Awards for Valour (Protection) Bill
Further consideration of Bill, as amended in Public Bill Committee
Bill to be further considered on Friday 12 May.
Carbon Monoxide Poisoning (Safety Abroad) Bill
Motion made, That the Bill be now read a Second time.
Bill to be read a Second time on Friday 12 May.
House of Lords (Exclusion of Hereditary Peers) Bill
Motion made, That the Bill be now read a Second time.
Bill to be read a Second time on Friday 12 May.
Unsolicited Marketing Communications (Company Directors) Bill
Motion made, That the Bill be now read a Second time.
Bill to be read a Second time on Friday 12 May.
Statutory Nuisance (Aircraft Noise) Bill
Motion made, That the Bill be now read a Second time.

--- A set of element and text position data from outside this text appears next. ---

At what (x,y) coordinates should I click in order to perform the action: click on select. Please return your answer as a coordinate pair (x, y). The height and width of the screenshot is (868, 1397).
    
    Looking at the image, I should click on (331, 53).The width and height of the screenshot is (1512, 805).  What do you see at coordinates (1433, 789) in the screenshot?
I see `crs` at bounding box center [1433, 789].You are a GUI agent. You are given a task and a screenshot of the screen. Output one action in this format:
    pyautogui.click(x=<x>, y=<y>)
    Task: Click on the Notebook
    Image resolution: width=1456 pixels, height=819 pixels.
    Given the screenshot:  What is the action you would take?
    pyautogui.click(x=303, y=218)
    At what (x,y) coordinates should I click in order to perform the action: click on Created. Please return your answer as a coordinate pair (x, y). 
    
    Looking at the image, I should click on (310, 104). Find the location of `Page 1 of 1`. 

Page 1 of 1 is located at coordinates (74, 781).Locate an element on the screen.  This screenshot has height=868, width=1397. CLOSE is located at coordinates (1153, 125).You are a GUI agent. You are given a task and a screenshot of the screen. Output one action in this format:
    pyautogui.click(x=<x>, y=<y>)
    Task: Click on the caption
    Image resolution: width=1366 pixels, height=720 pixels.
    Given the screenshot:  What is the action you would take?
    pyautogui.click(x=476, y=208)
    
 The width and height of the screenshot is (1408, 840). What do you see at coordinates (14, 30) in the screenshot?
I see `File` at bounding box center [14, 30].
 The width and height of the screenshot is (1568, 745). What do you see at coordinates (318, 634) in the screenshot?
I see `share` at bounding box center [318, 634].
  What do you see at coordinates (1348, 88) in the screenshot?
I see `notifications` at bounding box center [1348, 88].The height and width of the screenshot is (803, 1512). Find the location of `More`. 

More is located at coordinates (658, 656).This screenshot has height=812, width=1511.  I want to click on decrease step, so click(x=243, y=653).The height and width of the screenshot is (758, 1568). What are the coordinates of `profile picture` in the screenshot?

Bill to be read a Second time on Friday 12 May.
FEEDING PRODUCTS FOR BABIES AND CHILDREN (ADVERTISING AND PROMOTION) BILL
Motion made, That the Bill be now read a Second time.
Bill to be read a Second time on Friday 12 May.
Wild Animals in Circuses (Prohibition) Bill
Motion made, That the Bill be now read a Second time.
Bill to be read a Second time on Friday 12 May.
Animal Fighting (Sentencing) Bill
Motion made, That the Bill be now read a Second time.
Bill to be read a Second time on Friday 12 May.
National Health Service Bill
Motion made, That the Bill be now read a Second time.
Bill to be read a Second time on Friday 12 May.
Asset Freezing (Compensation) Bill [Lords]
Motion made, That the Bill be now read a Second time.
Bill to be read a Second time on Friday 12 May.
Workers’ Rights (Maintenance of EU Standards) Bill
Motion made, That the Bill be now read a Second time.
Bill to be read a Second time on Friday 12 May.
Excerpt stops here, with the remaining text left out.